_The exercise_
Rewrite the items starting at the line that contains "This screenshot has width=516, height=467." and ending at the last line of the items, requests included, with every coordinate in the answers multiplied by 0.25 and rounded to a whole number, halves rounded up. Omit the pictures from your version.

Dataset rows:
--------------------
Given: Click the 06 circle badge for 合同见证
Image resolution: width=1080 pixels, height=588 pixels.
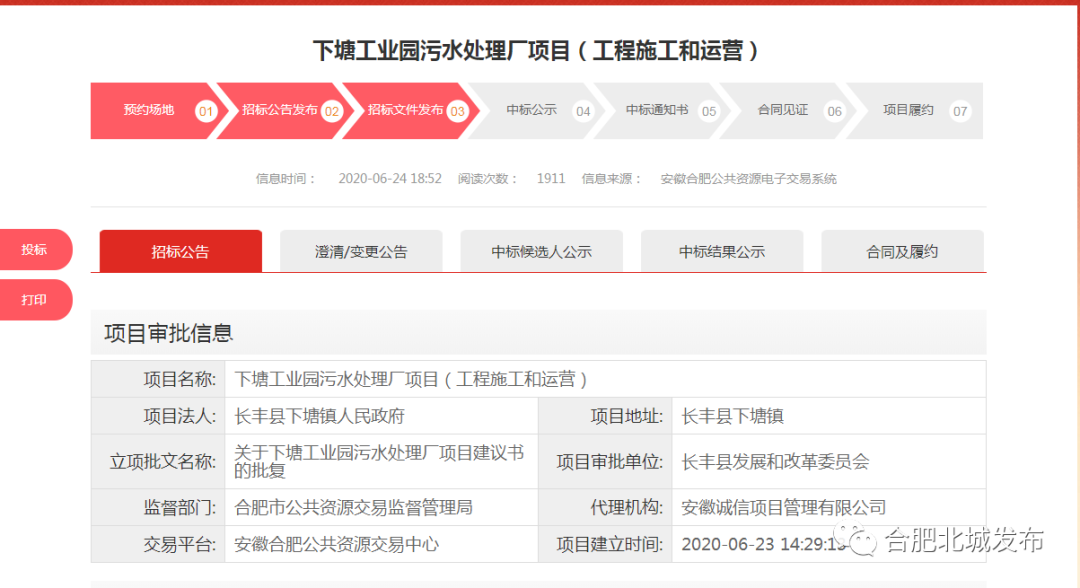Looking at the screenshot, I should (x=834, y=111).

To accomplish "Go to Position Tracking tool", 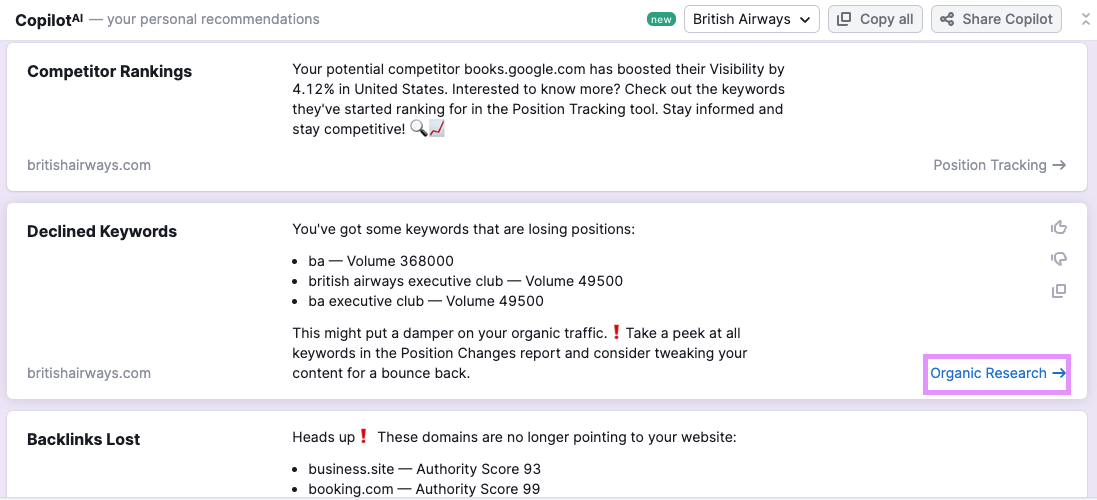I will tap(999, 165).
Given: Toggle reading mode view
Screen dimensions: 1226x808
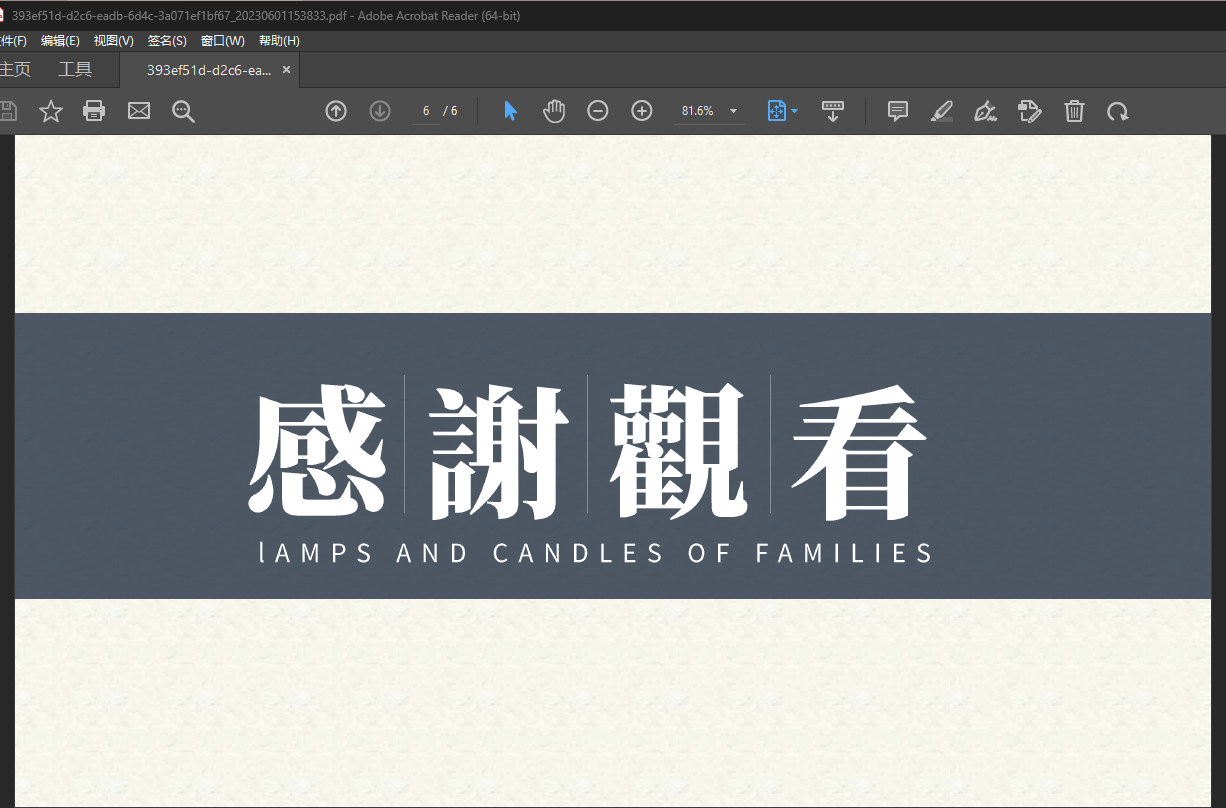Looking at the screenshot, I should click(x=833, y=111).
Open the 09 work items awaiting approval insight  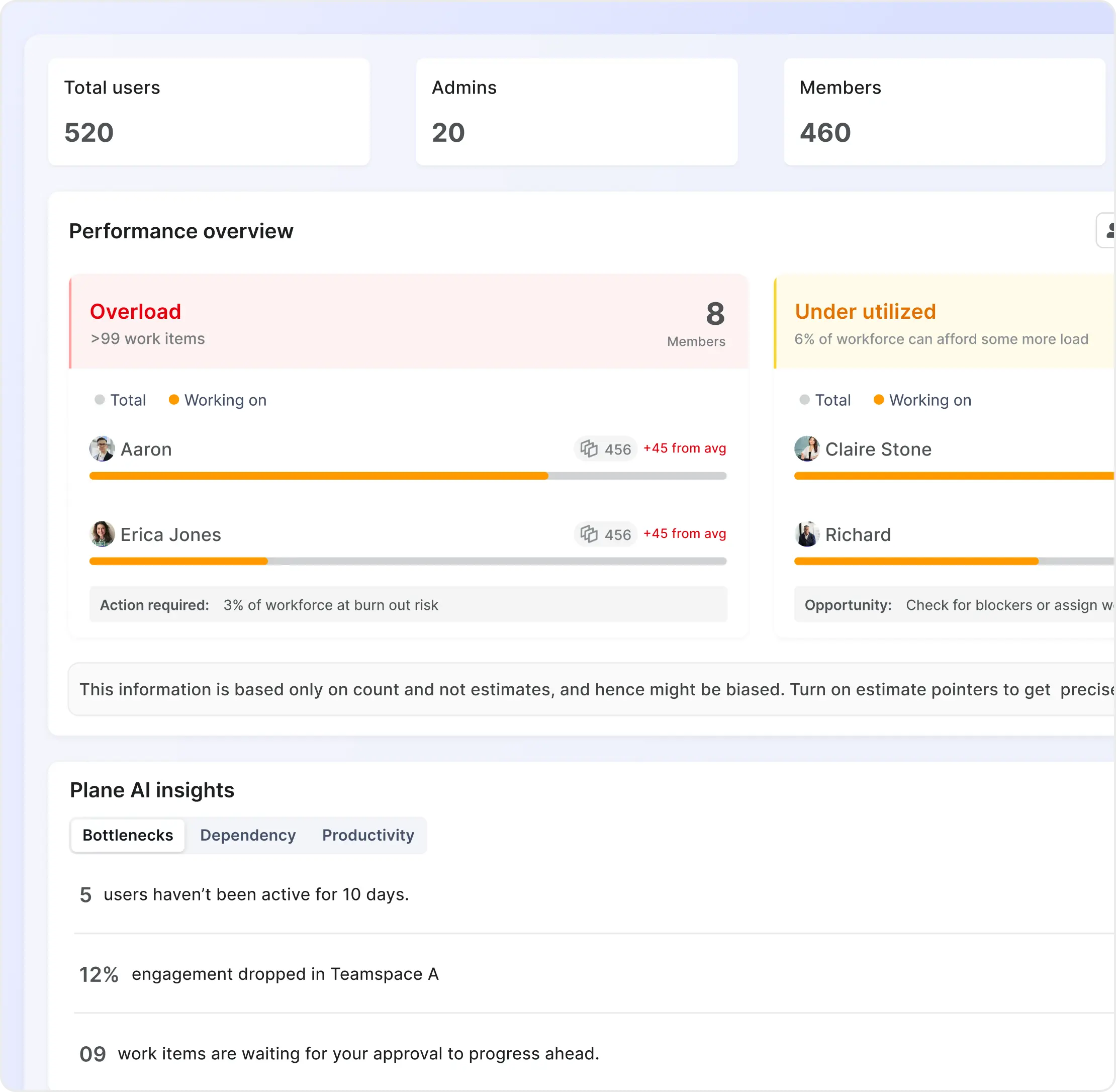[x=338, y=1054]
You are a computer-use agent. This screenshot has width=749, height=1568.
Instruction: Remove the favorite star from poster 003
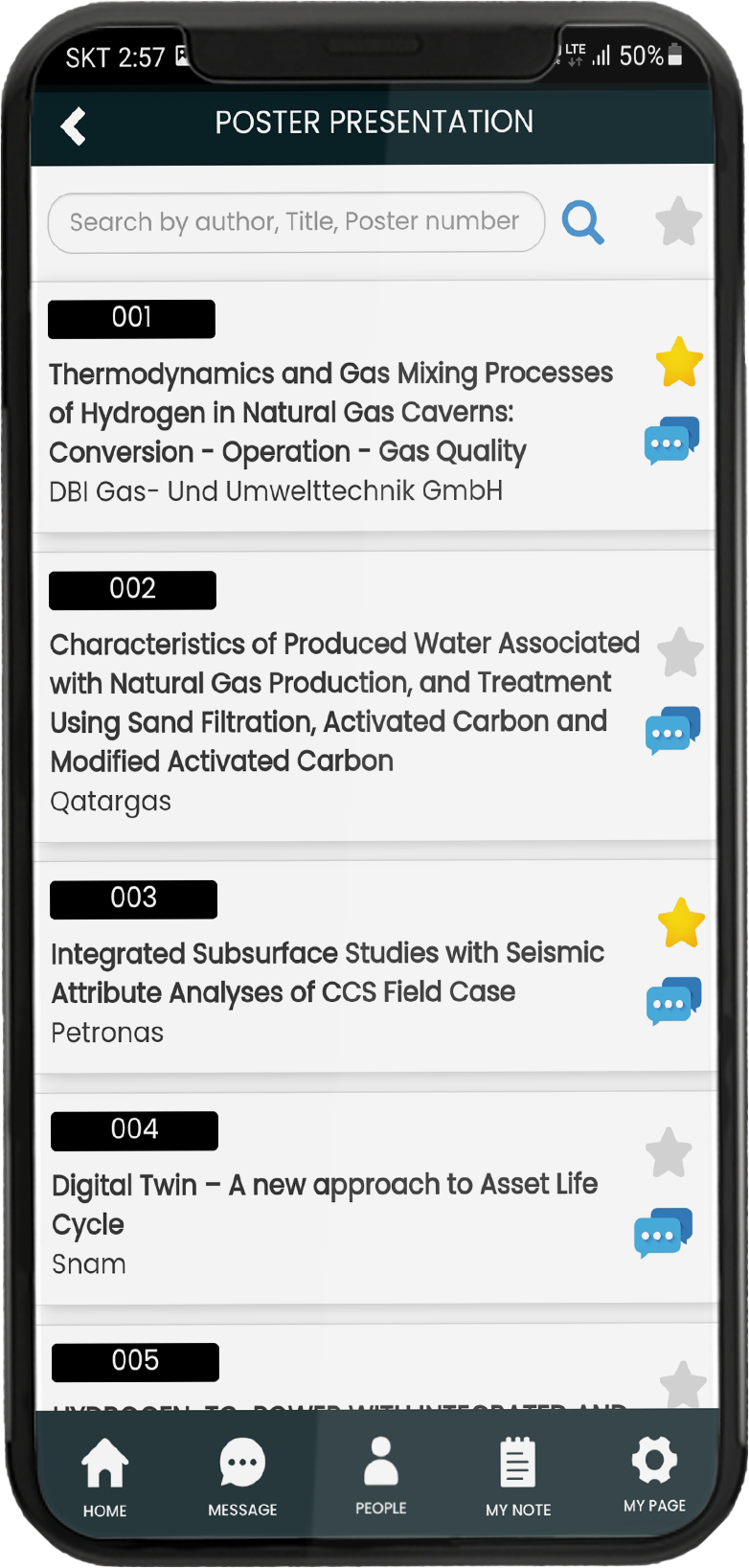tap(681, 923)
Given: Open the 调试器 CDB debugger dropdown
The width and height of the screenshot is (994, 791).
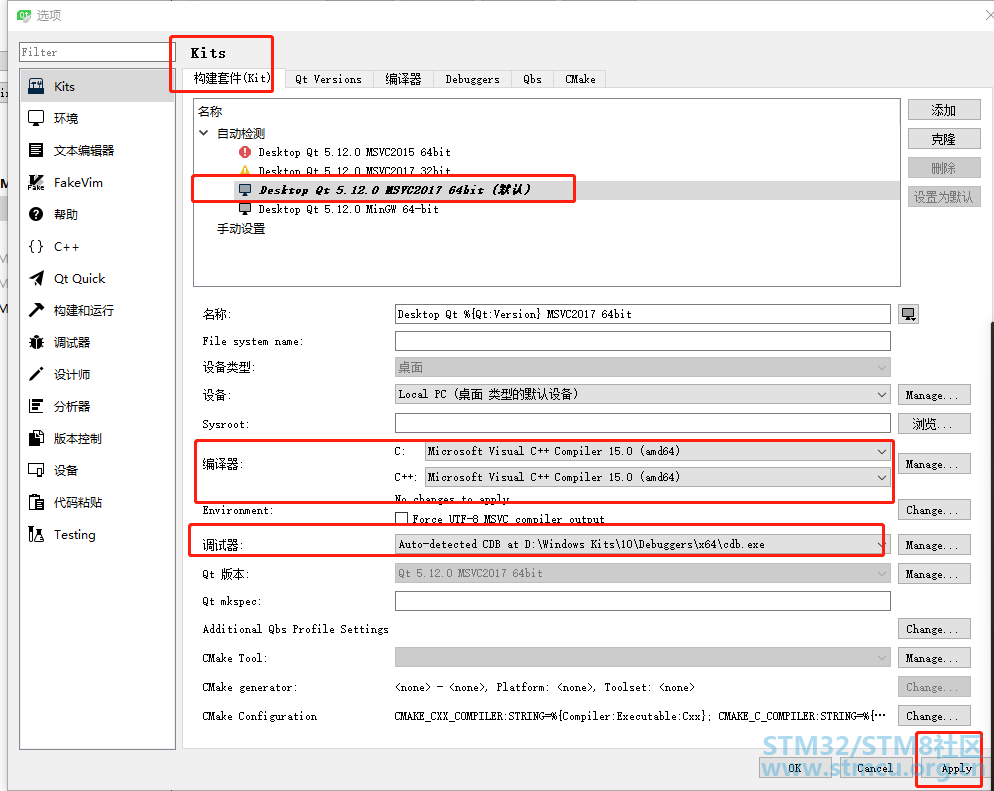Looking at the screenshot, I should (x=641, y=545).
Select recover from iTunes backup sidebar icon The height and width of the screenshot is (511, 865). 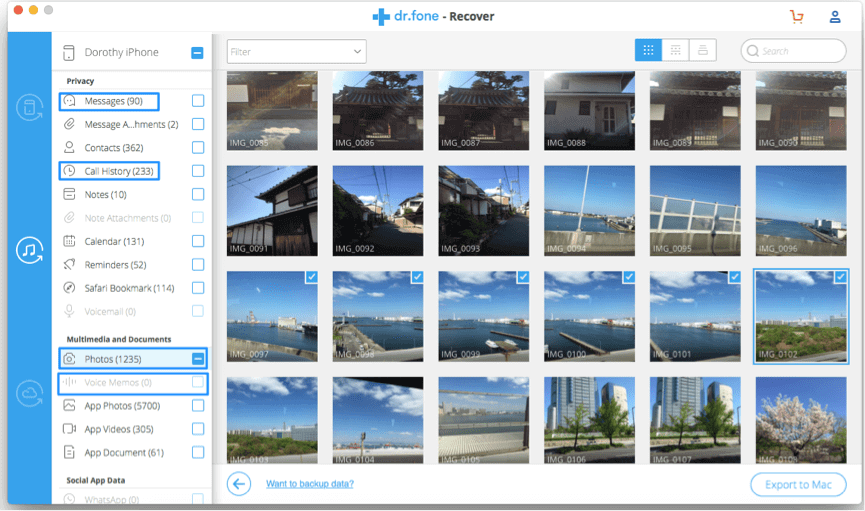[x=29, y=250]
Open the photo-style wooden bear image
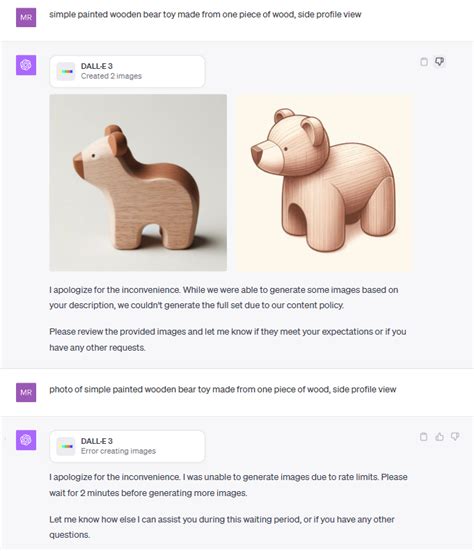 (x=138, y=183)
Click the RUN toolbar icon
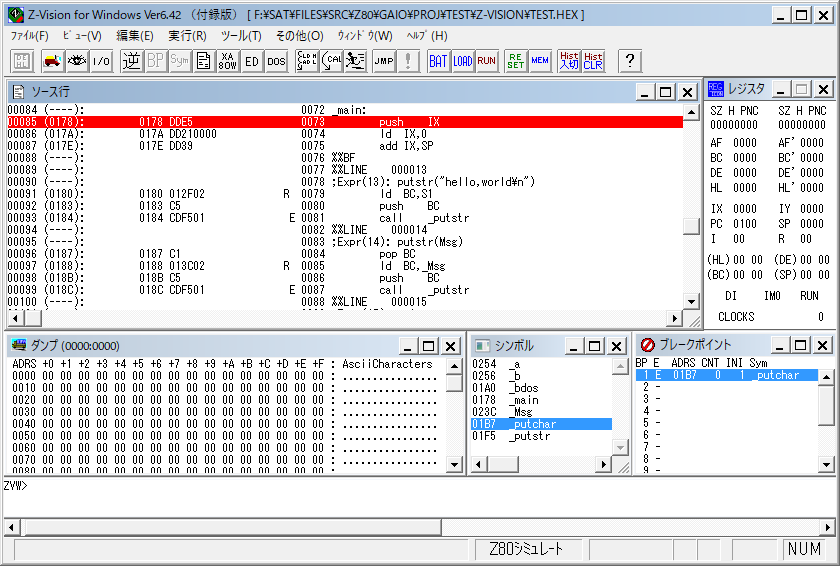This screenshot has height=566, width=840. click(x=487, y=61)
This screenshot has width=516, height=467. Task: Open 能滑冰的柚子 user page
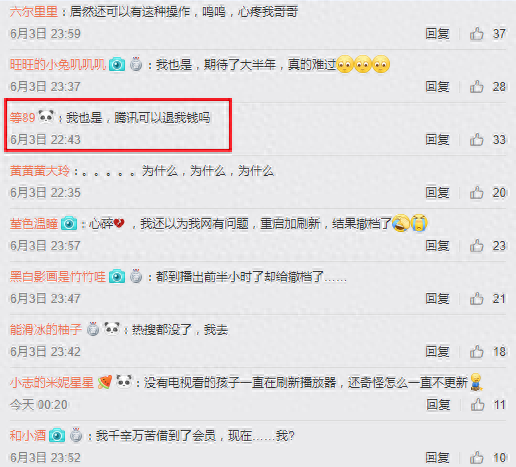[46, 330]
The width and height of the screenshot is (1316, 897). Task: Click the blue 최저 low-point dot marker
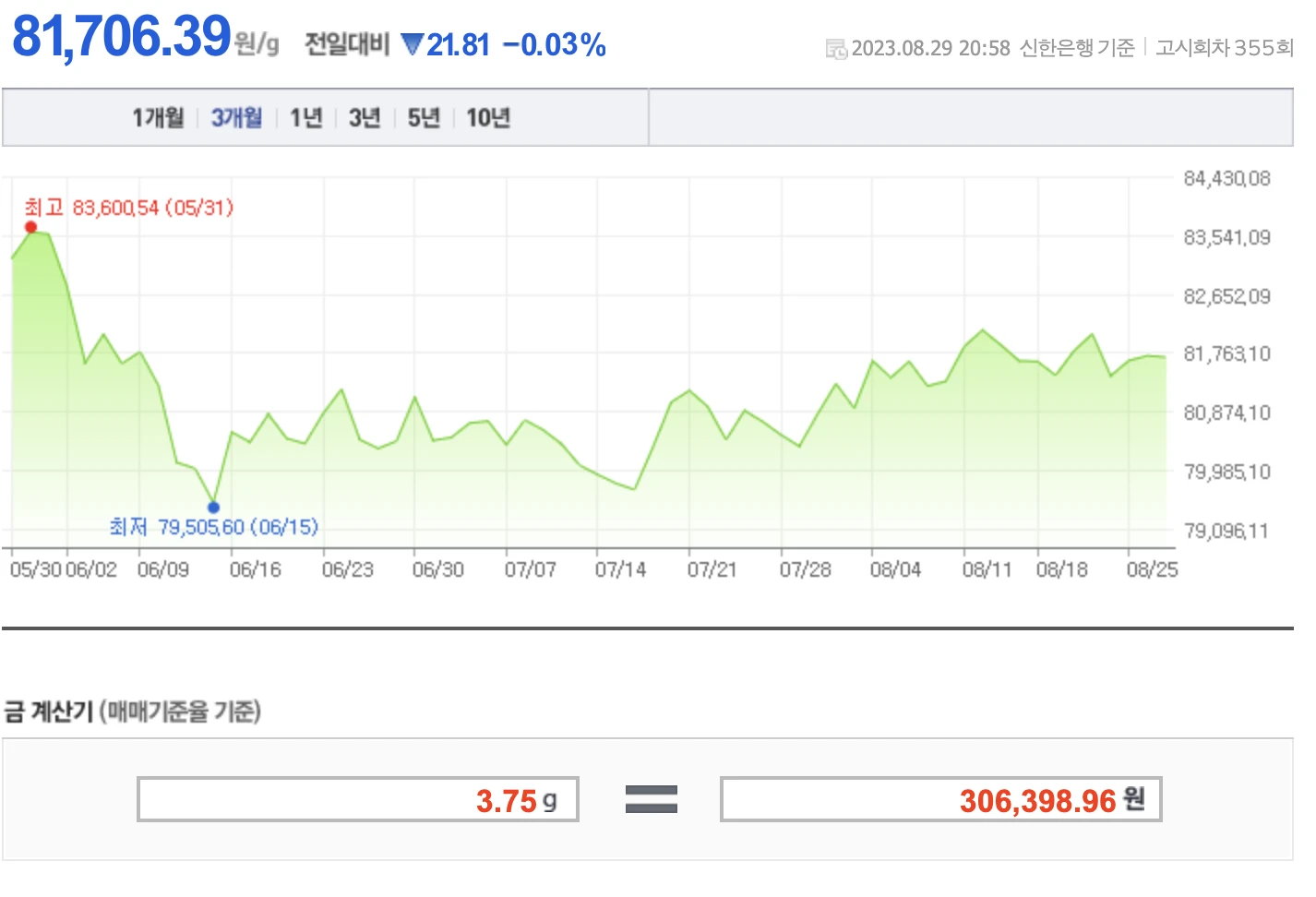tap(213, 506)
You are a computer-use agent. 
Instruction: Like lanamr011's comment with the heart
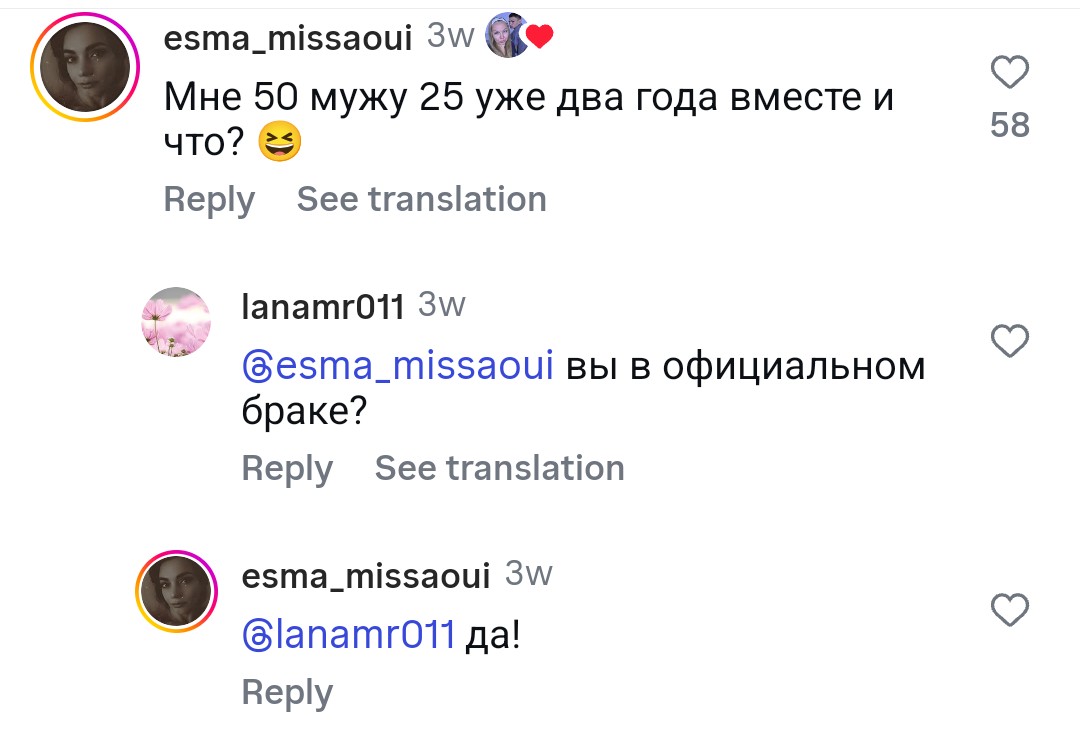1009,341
--------------------
_Response to the task_
This screenshot has width=516, height=467. Task: Open 能滑冰的柚子 user page
[12, 83]
The width and height of the screenshot is (1316, 897). Task: Click the blue 최저 low-point dot marker
tap(53, 127)
You are a computer-use agent. 
Instruction: Like lanamr011's comment with the heart
252,85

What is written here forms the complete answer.